The multi-source intel aggregator. Now scale that up. You’ve got a Postgres database requiring passwords, a local API requiring credentials, and file system data with mixed permissions. You need a report that pulls from all three, but you want the agent to have access to exactly none of those credentials.
So you build a pipeline in Expanso that reads from all three sources using locally stored credentials. It queries the database for mission codes, status, and classification. It pings the API for agent status. It reads from the file roster. It filters out anything classified, joins the results, and produces a single clean report.

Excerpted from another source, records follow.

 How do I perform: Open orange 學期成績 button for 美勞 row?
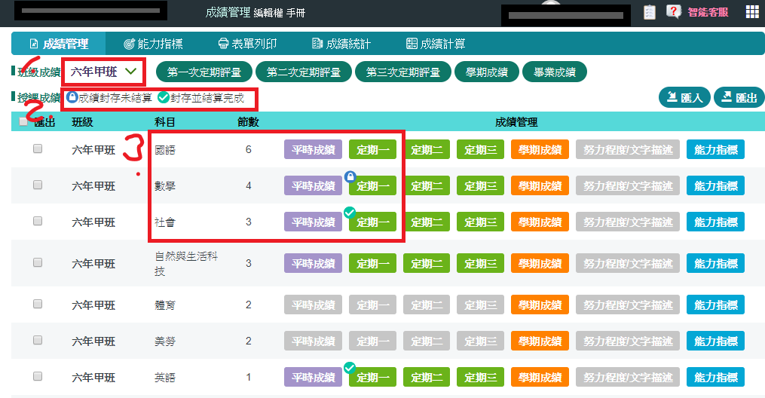click(539, 341)
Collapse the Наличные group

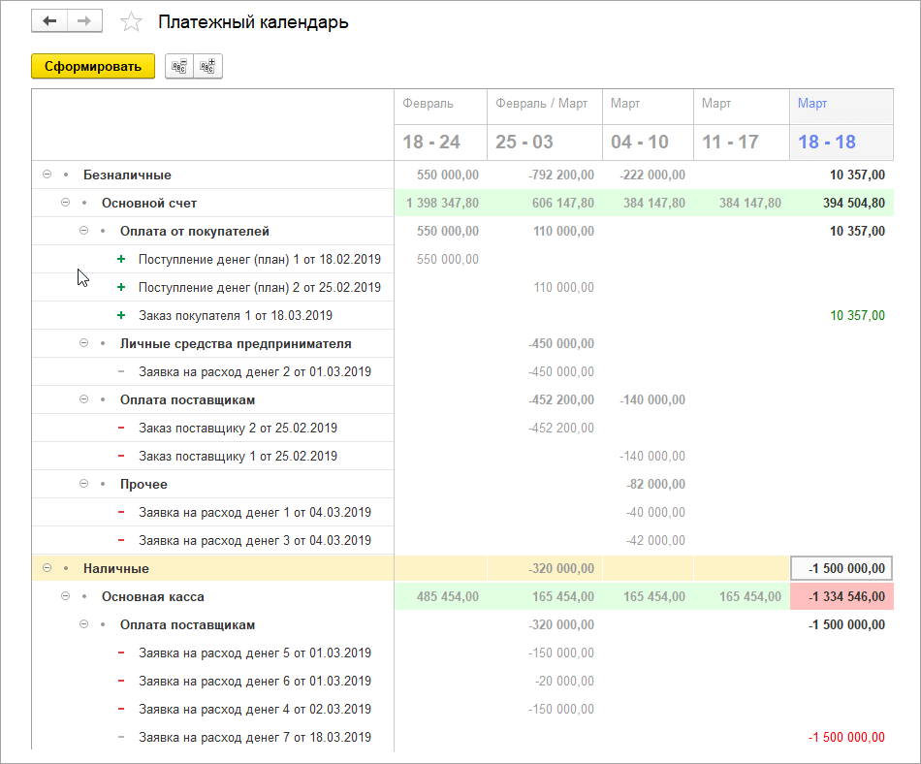coord(47,568)
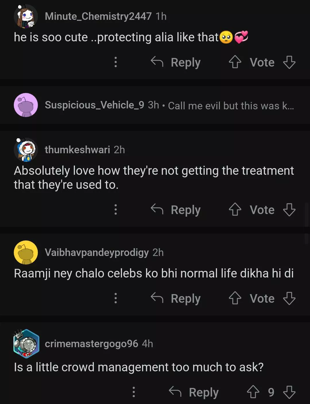Viewport: 310px width, 404px height.
Task: Downvote Minute_Chemistry2447's comment
Action: tap(289, 62)
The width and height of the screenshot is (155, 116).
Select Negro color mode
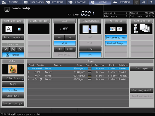(x=13, y=84)
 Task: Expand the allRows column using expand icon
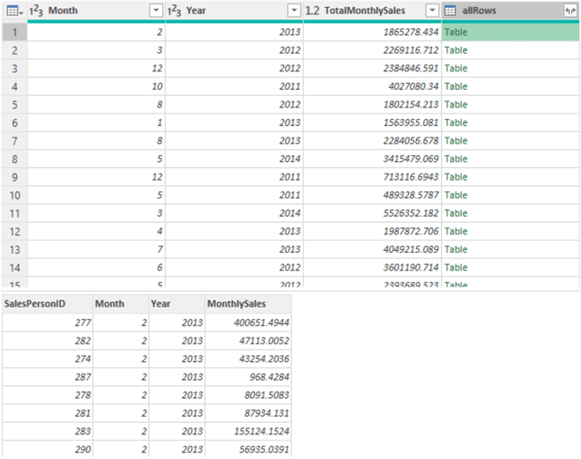tap(570, 10)
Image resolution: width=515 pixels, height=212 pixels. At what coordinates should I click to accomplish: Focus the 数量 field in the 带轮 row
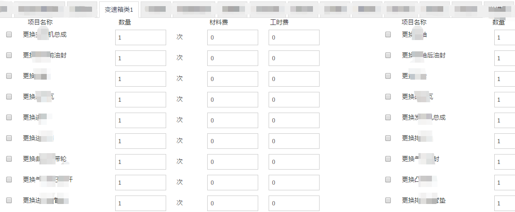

The agent calls one Expanso endpoint, gets a formatted result, and builds you a beautiful mission report - without ever touching a password, a credential, or a piece of data it shouldn’t see.
Three Things You Get (and a Bonus)
Secure data access. Credentials live in environment variables on the machine, resolved at runtime by the pipeline. The agent never sees them. Your API keys, database passwords, and file permissions stay exactly where they belong.
Complete visibility. Every pipeline execution is logged. You can see what ran, when it ran, what data flowed through it, and what the output looked like. If something goes wrong, you have an actual audit trail instead of trying to reconstruct what an autonomous agent decided to do at 3 AM.
Framework agnostic. This works with OpenClaw, LangChain, AutoGPT, CrewAI - anything that can call an API or read from a local endpoint. You’re not locked into a particular agent framework, and you’re not rewriting your security model every time you try a new one.
And the bonus that people don’t expect: your agents actually perform better. When you stop flooding an agent’s context window with raw, unfiltered data - complete with irrelevant fields, redundant information, and sensitive data it has to work around - it gets sharper. You’re giving it exactly the information it needs in a clean, structured form, and you’re not burning tokens on noise. Better security and better performance isn’t a tradeoff. It’s the same design decision.
Getting Started
We’ve built an entire integration with OpenClaw that you can get running in three commands. 172 ready-to-use pipelines covering everything from email triage to Stripe reporting to DevOps monitoring. 200+ connectors for databases, APIs, queues, warehouses, and everything in between. And every one of them follows the same principle: your credentials never leave your machine, and the AI only sees the workflow, not your secrets.
Check out Expanso and OpenClaw to get started, browse the skills catalog, and see the enterprise recipes we’ve built for PII removal, GDPR compliance, legacy migration, and so on.
And if you’re looking at this from an enterprise perspective - SSO, audit logging, VPC deployment, the works - let’s talk. This is exactly the kind of infrastructure decision that gets more expensive the longer you wait, because every day your agents are running without governance is another day of accumulated risk you can’t see.
The agentic AI revolution is real, and it’s moving fast. The question isn’t whether to adopt it - it’s whether you’re going to do it in a way that you can actually trust. And that starts with putting the right infrastructure between your agents and your data.